#### [Task brief]
Print every record exactly as it appears. Leave the pictures out.

#### [Available records]
[Start of Attachment]
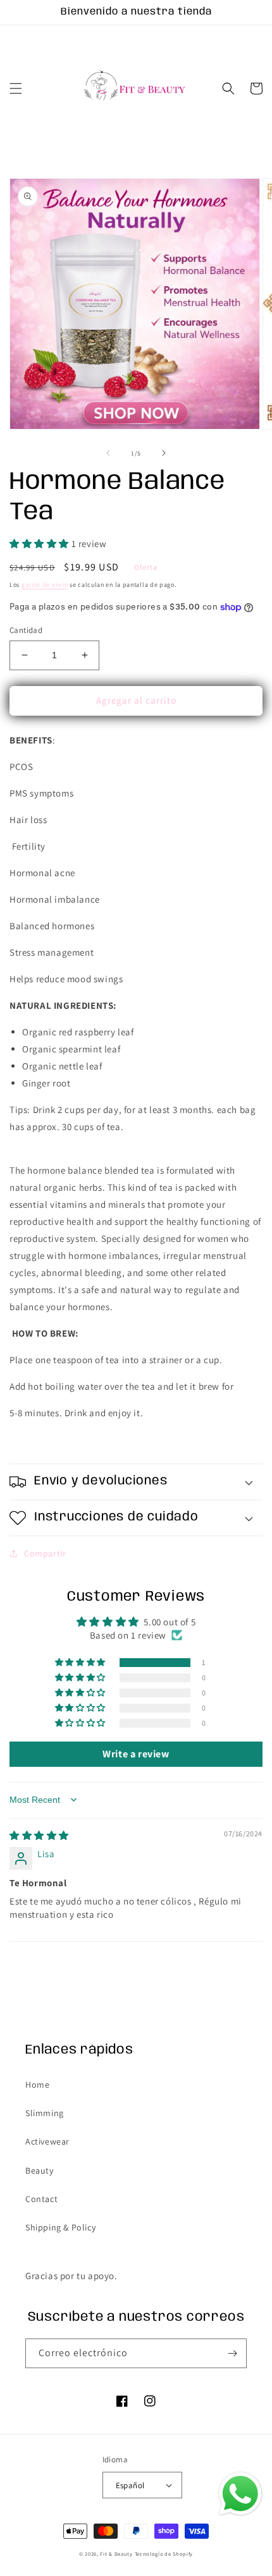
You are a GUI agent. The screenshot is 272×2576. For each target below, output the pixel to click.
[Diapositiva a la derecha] (164, 453)
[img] (39, 1835)
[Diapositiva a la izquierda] (108, 453)
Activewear (47, 2141)
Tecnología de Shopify (164, 2553)
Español (130, 2485)
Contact (41, 2199)
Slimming (44, 2113)
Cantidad (25, 630)
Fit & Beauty (117, 2553)
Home (37, 2084)
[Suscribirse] (232, 2353)
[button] (16, 88)
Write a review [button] (135, 1753)
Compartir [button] (45, 1553)
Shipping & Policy (60, 2227)
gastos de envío (45, 585)
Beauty (39, 2170)
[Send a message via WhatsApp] (240, 2494)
[End of Attachment]
#### [Task solution]
You are a GUI agent. The screenshot is 272×2576. For each target below, output the pixel to click.
[Diapositiva a la derecha] (164, 453)
[img] (39, 1835)
[Diapositiva a la izquierda] (108, 453)
Activewear (47, 2141)
Tecnología de Shopify (164, 2553)
Español (130, 2485)
Contact (41, 2199)
Slimming (44, 2113)
Cantidad (25, 630)
Fit & Beauty (117, 2553)
Home (37, 2084)
[Suscribirse] (232, 2353)
[button] (16, 88)
Write a review [button] (135, 1753)
Compartir [button] (45, 1553)
Shipping & Policy (60, 2227)
gastos de envío (45, 585)
Beauty (39, 2170)
[Send a message via WhatsApp] (240, 2494)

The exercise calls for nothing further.